§ What the task requires
Transcribe the full listing below exactly.
** Opening Data under study block **
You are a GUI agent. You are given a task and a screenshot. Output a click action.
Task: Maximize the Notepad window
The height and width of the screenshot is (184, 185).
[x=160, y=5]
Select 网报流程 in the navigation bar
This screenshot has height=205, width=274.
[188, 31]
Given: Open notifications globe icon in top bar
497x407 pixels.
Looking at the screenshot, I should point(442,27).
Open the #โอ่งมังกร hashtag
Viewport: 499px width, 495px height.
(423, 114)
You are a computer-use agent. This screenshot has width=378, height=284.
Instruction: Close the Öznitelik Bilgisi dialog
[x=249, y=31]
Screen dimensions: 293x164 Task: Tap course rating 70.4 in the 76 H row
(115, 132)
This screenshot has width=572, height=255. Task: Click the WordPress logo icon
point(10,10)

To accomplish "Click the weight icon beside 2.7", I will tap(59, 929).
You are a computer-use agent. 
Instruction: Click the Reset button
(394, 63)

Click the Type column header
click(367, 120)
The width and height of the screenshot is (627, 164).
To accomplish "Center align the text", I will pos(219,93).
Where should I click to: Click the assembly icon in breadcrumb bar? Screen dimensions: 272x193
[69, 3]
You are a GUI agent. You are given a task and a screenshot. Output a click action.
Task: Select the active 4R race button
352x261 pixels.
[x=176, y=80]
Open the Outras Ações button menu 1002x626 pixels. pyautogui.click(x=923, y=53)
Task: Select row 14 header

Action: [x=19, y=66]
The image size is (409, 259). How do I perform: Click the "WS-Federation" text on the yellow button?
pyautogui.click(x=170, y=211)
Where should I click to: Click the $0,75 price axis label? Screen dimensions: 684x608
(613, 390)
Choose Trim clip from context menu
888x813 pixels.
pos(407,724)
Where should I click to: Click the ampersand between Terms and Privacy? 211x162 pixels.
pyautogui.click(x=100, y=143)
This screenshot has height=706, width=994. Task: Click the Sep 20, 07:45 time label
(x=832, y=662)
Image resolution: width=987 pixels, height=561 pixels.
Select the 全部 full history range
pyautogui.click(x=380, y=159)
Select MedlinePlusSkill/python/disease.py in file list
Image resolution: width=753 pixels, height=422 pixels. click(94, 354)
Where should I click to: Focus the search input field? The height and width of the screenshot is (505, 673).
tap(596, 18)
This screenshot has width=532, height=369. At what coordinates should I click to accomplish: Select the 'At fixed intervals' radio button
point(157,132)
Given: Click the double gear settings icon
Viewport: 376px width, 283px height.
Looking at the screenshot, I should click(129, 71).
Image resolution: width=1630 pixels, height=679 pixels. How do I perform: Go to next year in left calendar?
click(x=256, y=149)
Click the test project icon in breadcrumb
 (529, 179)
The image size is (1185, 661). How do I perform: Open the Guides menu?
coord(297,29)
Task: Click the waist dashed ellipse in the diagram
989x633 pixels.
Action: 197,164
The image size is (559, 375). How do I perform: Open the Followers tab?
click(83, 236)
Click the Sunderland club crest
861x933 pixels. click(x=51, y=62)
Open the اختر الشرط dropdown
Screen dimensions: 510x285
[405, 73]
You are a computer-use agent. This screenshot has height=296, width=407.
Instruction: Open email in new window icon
** Closing Data under study block **
§ Your solution
You are a GUI agent. You are given a task and a screenshot. Output a click action.
Task: Maximize the Notepad window
The height and width of the screenshot is (184, 185).
[x=160, y=5]
Select 网报流程 in the navigation bar
This screenshot has height=205, width=274.
[188, 31]
Given: Open notifications globe icon in top bar
497x407 pixels.
Looking at the screenshot, I should point(442,27).
Open the #โอ่งมังกร hashtag
Viewport: 499px width, 495px height.
(423, 114)
You are a computer-use agent. This screenshot has width=378, height=284.
Instruction: Close the Öznitelik Bilgisi dialog
[x=249, y=31]
Screen dimensions: 293x164 Task: Tap course rating 70.4 in the 76 H row
(115, 132)
This screenshot has width=572, height=255. Task: Click the WordPress logo icon
point(10,10)

To accomplish "Click the weight icon beside 2.7", I will tap(59, 929).
You are a computer-use agent. 
Instruction: Click the Reset button
(394, 63)

Click the Type column header
click(367, 120)
The width and height of the screenshot is (627, 164).
To accomplish "Center align the text", I will pos(219,93).
Where should I click to: Click the assembly icon in breadcrumb bar? Screen dimensions: 272x193
[69, 3]
You are a GUI agent. You are given a task and a screenshot. Output a click action.
Task: Select the active 4R race button
352x261 pixels.
[x=176, y=80]
Open the Outras Ações button menu 1002x626 pixels. pyautogui.click(x=923, y=53)
Task: Select row 14 header

Action: [x=19, y=66]
The image size is (409, 259). How do I perform: Click the "WS-Federation" text on the yellow button?
pyautogui.click(x=170, y=211)
Where should I click to: Click the $0,75 price axis label? Screen dimensions: 684x608
(613, 390)
Choose Trim clip from context menu
888x813 pixels.
pos(407,724)
Where should I click to: Click the ampersand between Terms and Privacy? 211x162 pixels.
pyautogui.click(x=100, y=143)
This screenshot has height=706, width=994. Task: Click the Sep 20, 07:45 time label
(x=832, y=662)
Image resolution: width=987 pixels, height=561 pixels.
Select the 全部 full history range
pyautogui.click(x=380, y=159)
Select MedlinePlusSkill/python/disease.py in file list
Image resolution: width=753 pixels, height=422 pixels. click(94, 354)
Where should I click to: Focus the search input field? The height and width of the screenshot is (505, 673).
tap(596, 18)
This screenshot has width=532, height=369. At what coordinates should I click to accomplish: Select the 'At fixed intervals' radio button
point(157,132)
Given: Click the double gear settings icon
Viewport: 376px width, 283px height.
Looking at the screenshot, I should click(129, 71).
Image resolution: width=1630 pixels, height=679 pixels. How do I perform: Go to next year in left calendar?
click(x=256, y=149)
Click the test project icon in breadcrumb
 (529, 179)
The image size is (1185, 661). How do I perform: Open the Guides menu?
coord(297,29)
Task: Click the waist dashed ellipse in the diagram
989x633 pixels.
Action: 197,164
The image size is (559, 375). How do I perform: Open the Followers tab?
click(83, 236)
Click the Sunderland club crest
861x933 pixels. click(x=51, y=62)
Open the اختر الشرط dropdown
Screen dimensions: 510x285
[405, 73]
You are a computer-use agent. This screenshot has height=296, width=407.
Instruction: Open email in new window icon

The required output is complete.